A mutual fund is a professionally managed company that collects money from many investors and invests it in securities such as stocks, bonds and short-term debt, equity or bond funds and money market funds.
Mutual funds are a good investment for investors looking to diversify their portfolio. Instead of betting everything on one company or sector, a mutual fund invests in different stocks to try to minimize portfolio risk.
The term is typically used in the US, Canada and India, while similar structures around the world include the SICAV in Europe and the open-ended investment firm in the UK.
What are FMPs and why should I invest in them?
Fixed maturity plans (FMPs) are closed-end debt funds with a fixed maturity a bit like fixed deposits.

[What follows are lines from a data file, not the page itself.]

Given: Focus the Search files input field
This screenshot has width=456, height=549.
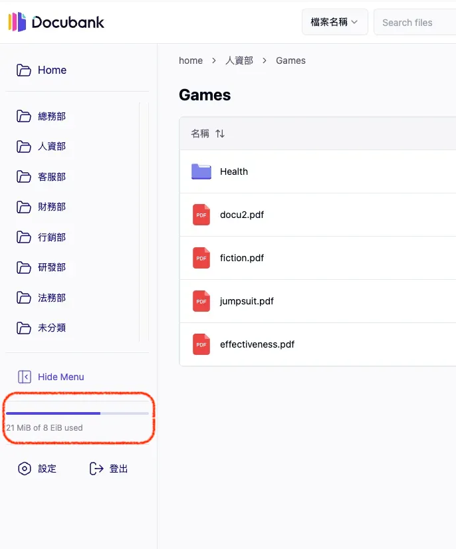Looking at the screenshot, I should [415, 23].
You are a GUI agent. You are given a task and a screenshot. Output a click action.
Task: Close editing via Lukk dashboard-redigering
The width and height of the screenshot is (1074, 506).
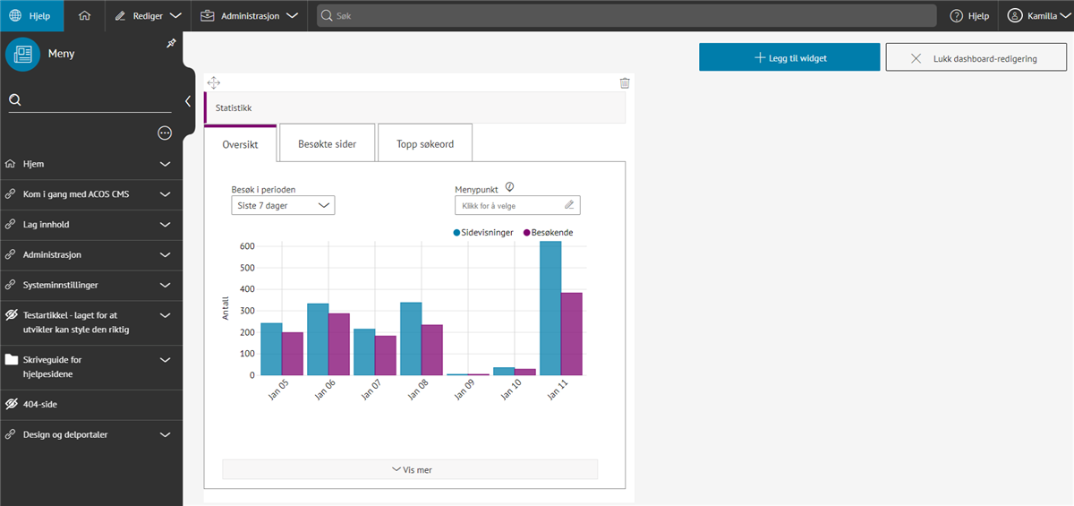pos(976,57)
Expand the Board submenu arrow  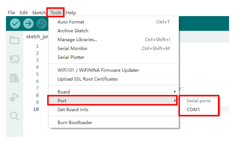[175, 92]
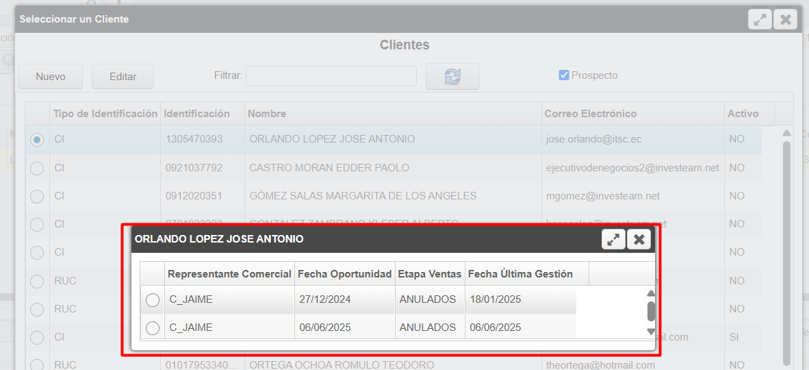Close the Seleccionar un Cliente dialog
This screenshot has width=809, height=370.
[785, 19]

But FMPs are different from fixed deposits because they invest in marketable debt securities such as certificates of deposit (CDs), commercial documents (CPs), other money market instruments, corporate bonds, non-convertible bonds (NCDs) of reputable companies or government bonds, maturing in line with the possession of the scheme. Also, unlike fixed deposits, FMPs do not have a guaranteed rate of return.

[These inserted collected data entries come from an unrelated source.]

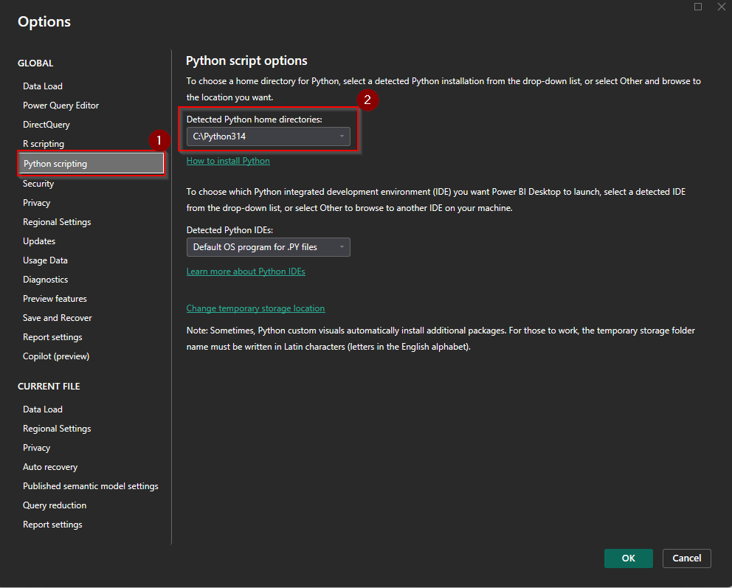Screen dimensions: 732x588
Task: Select Copilot (preview) in the sidebar
Action: (56, 356)
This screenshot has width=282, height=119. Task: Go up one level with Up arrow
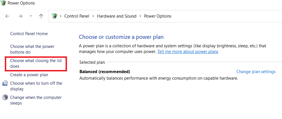coord(41,16)
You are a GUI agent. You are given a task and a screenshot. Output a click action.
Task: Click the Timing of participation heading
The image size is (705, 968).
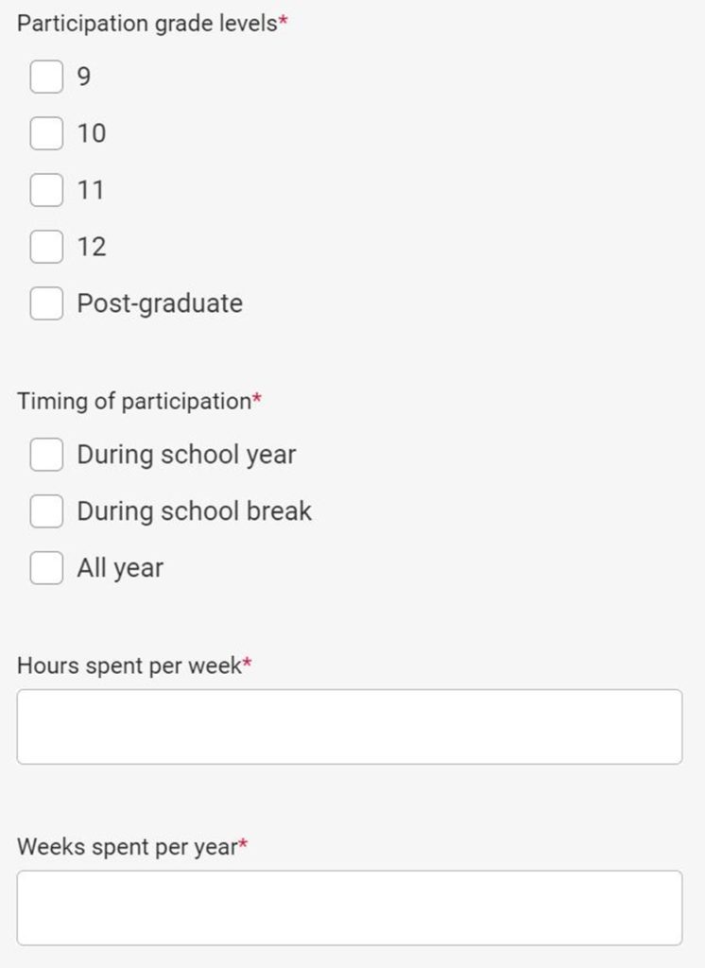(x=133, y=401)
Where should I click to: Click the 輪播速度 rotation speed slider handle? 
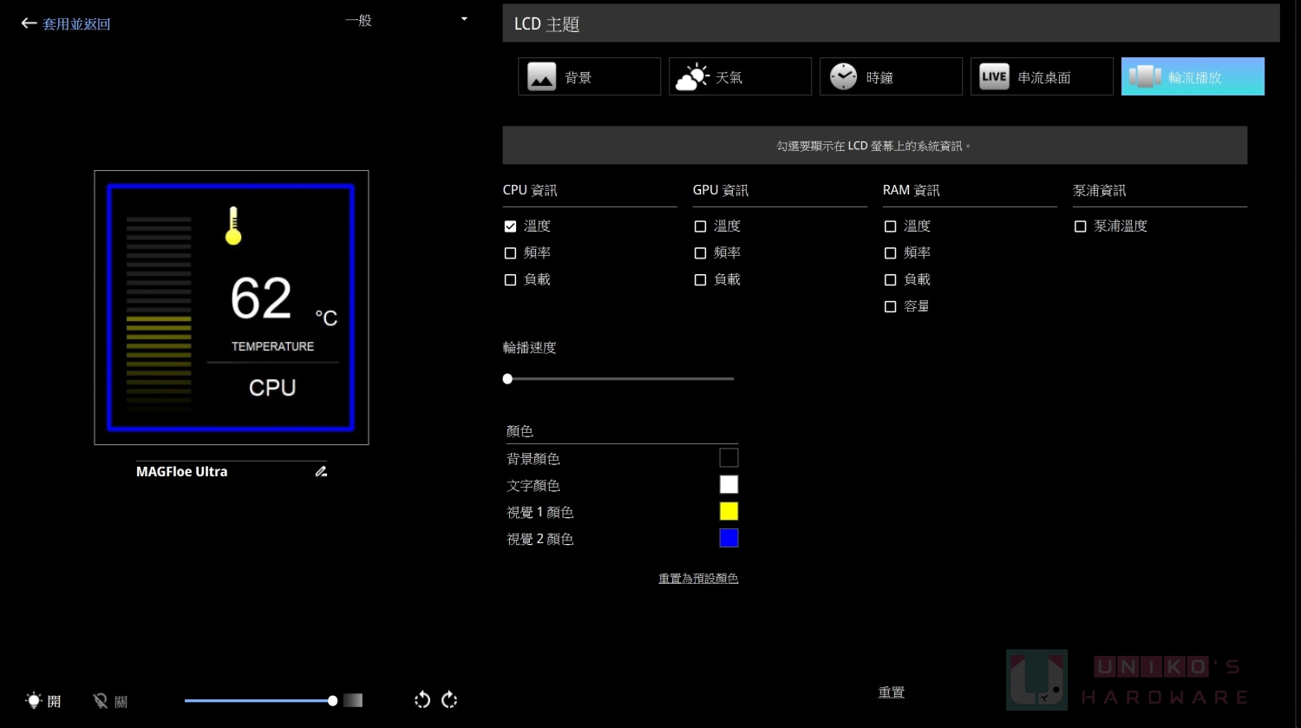[x=507, y=379]
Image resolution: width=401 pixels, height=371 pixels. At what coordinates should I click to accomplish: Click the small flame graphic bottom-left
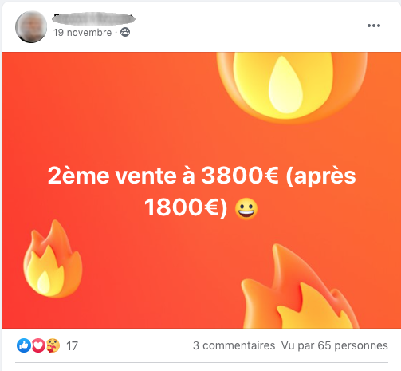point(53,259)
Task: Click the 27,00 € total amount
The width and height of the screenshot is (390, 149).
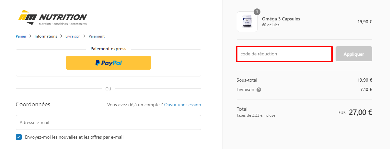Action: coord(360,112)
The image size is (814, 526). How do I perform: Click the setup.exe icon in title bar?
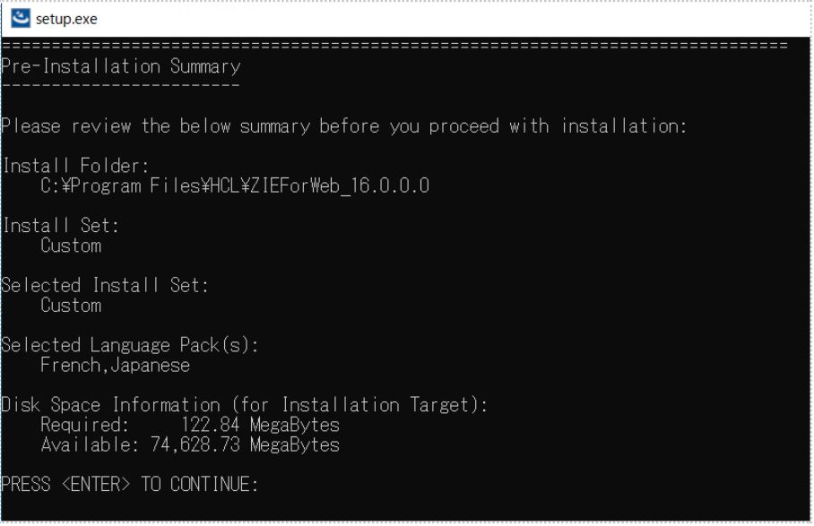20,18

Being closed with securities accrued in line with fund ownership, FMPs carry less liquidity and interest rate risk than open-ended debt funds. FMPs are a suitable option if you are looking to lock in your money for some time in the fixed period. FMPs offer tax-efficient returns through indexation to fixed deposits because the return of FMPs is adjusted to inflation and therefore taxed. Since debt funds enjoy a long-term capital gains tax of 20% after 3 years along with indexation benefits, three-year FMPs are affordable compared to FDs of the same mandate.
If you want to set aside some money for goals like vacations, your child’s college admission, or down payment for a home loan you plan for the next three to five years, you can invest the money in an FMP with a maturity close to your goal’s time horizon. If you don’t have a goal and are afraid to spend your savings unnecessarily, you can still invest in FMP to lock in your savings for a while as FMPs have maturities ranging from one month to five years.